**What to produce**. Could you duplicate the stretch of the records from the line containing "Given: Open the 802.11 filter dropdown" through the line containing "Action: 396,651", without the pictures?

**Collected data entries**.
★ ★ ★ ★
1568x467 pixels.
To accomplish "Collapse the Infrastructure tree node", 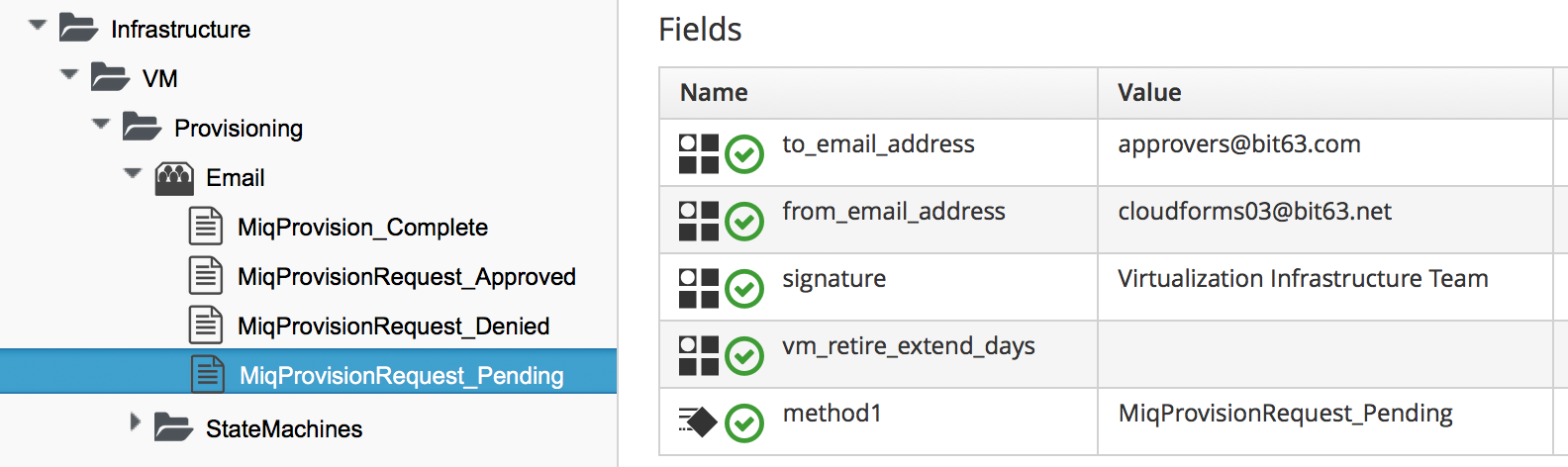I will (x=38, y=25).
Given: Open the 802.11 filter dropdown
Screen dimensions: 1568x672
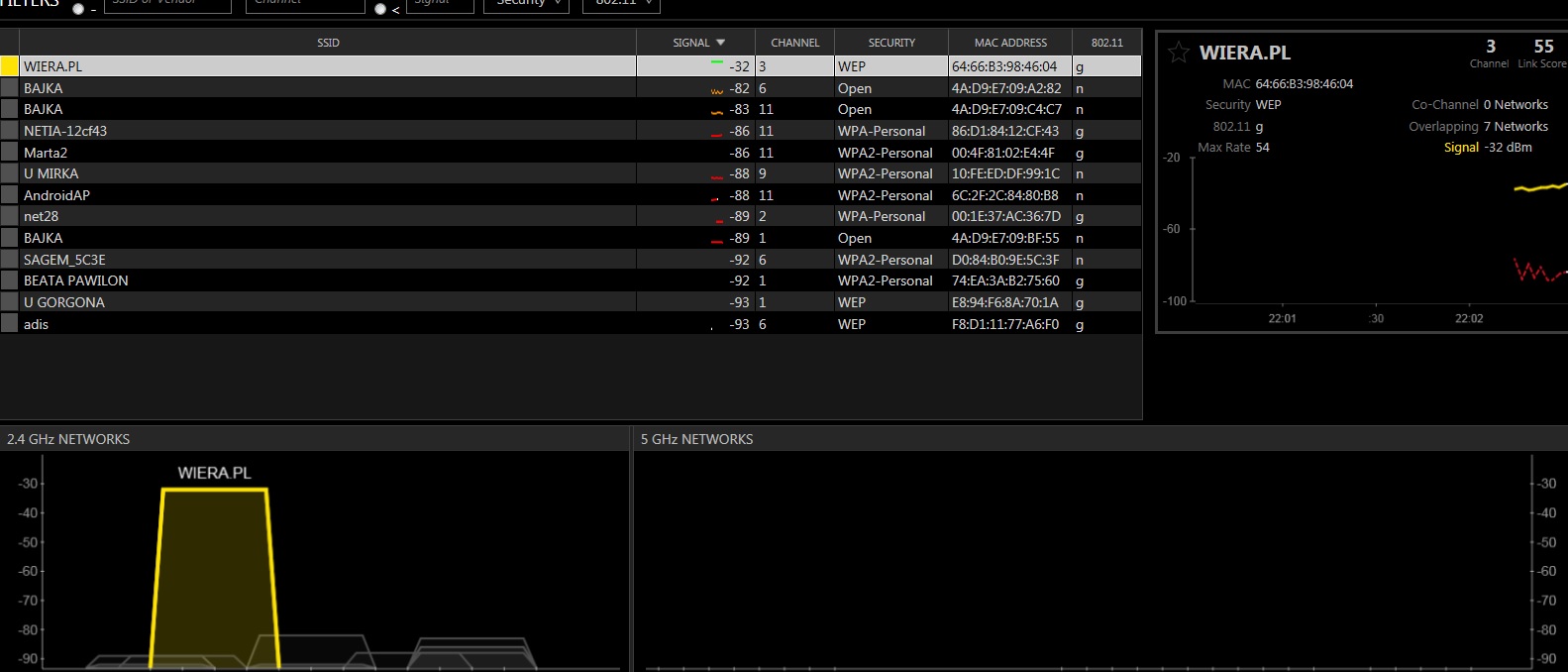Looking at the screenshot, I should 621,4.
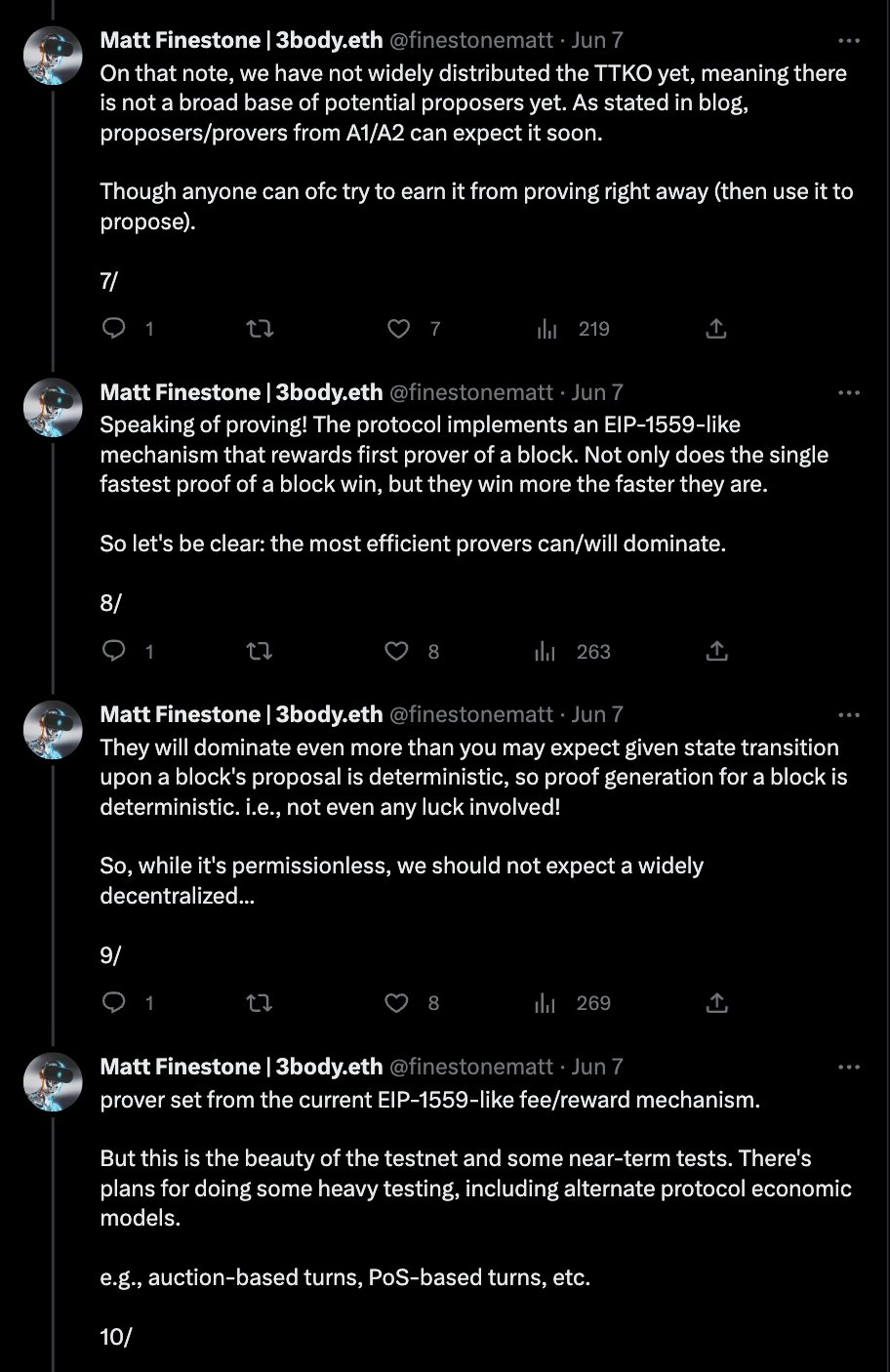The width and height of the screenshot is (890, 1372).
Task: Like the EIP-1559 proving tweet numbered 8/
Action: 396,651
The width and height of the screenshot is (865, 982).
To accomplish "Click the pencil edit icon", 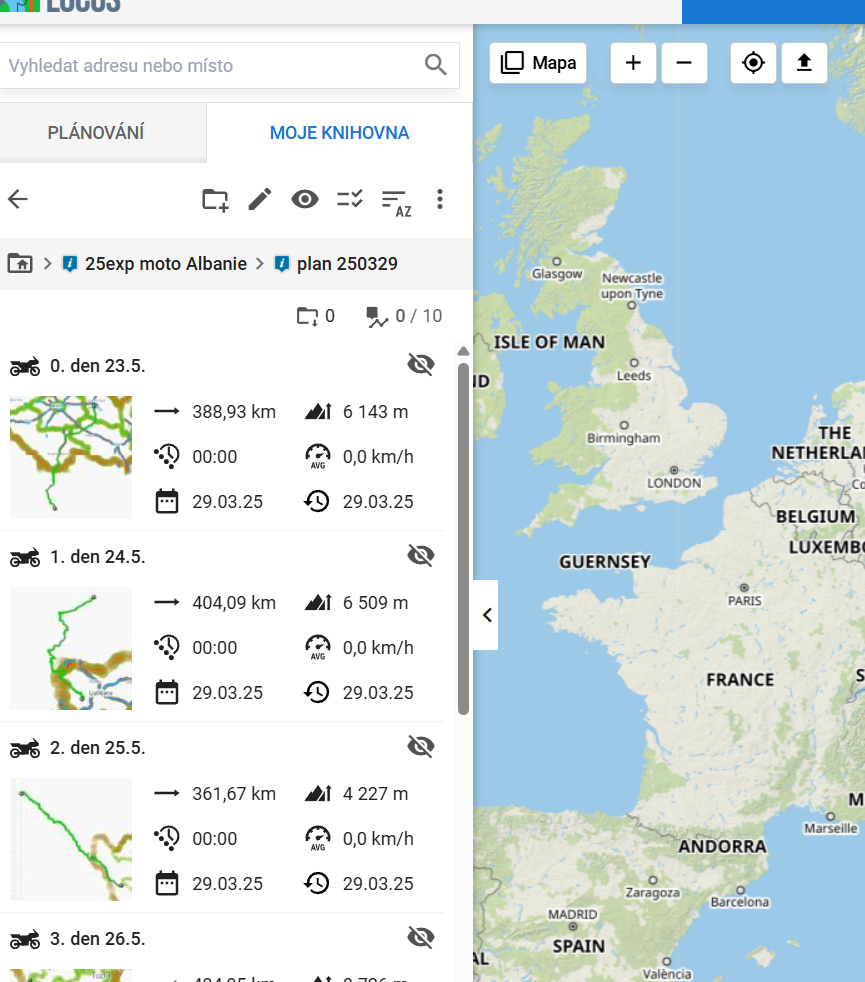I will point(260,199).
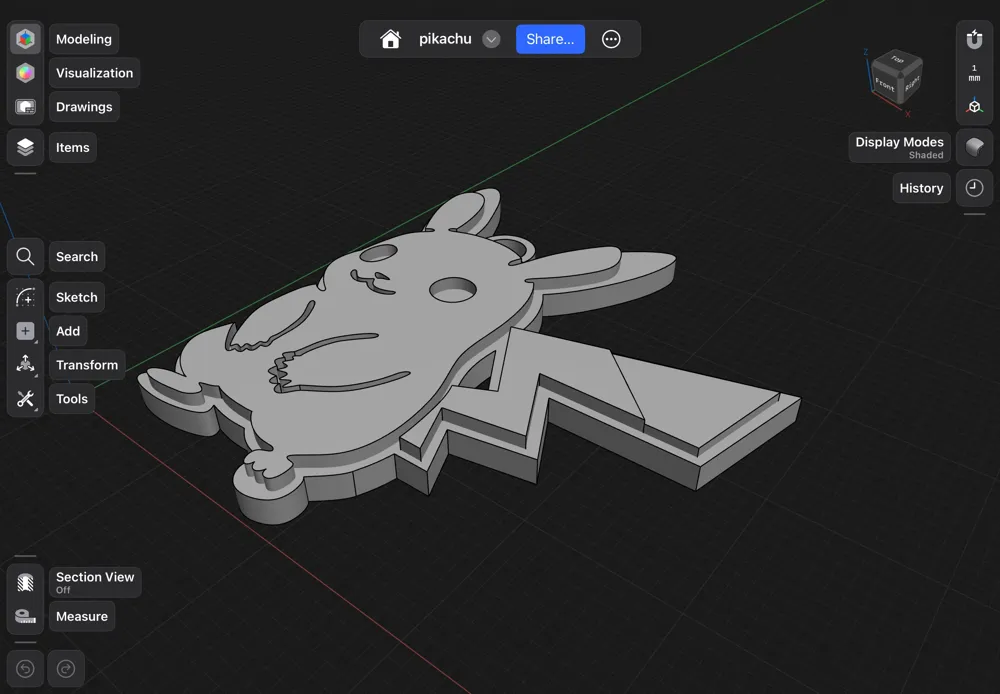The height and width of the screenshot is (694, 1000).
Task: Click the Add plus tool icon
Action: click(25, 330)
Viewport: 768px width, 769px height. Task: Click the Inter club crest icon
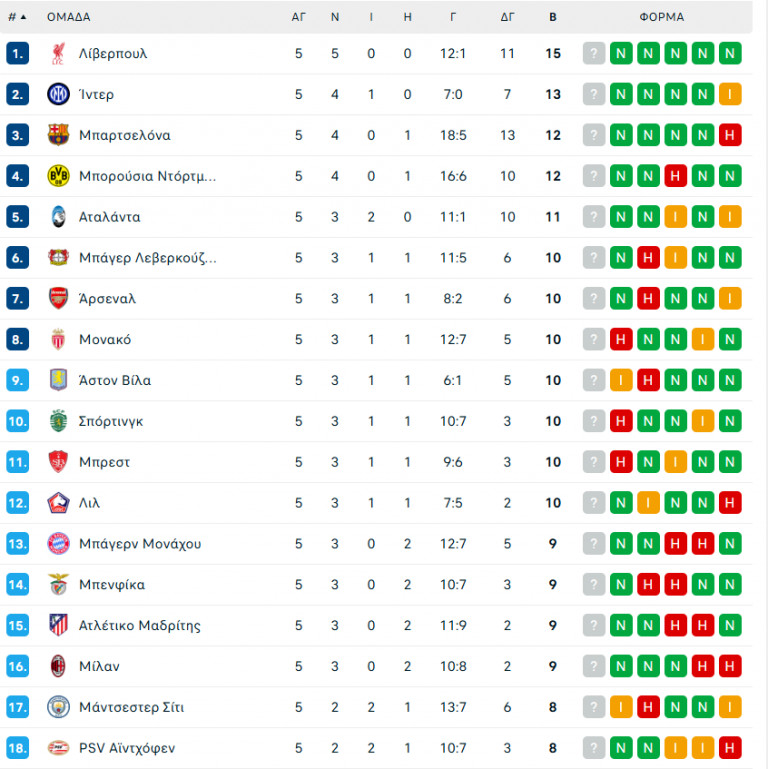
★ ★ ★ ★
**Result**.
Given: Open the 802.11 filter dropdown
Screen dimensions: 1568x672
Looking at the screenshot, I should 621,4.
The width and height of the screenshot is (890, 1372).
Task: Like the EIP-1559 proving tweet numbered 8/
Action: 396,651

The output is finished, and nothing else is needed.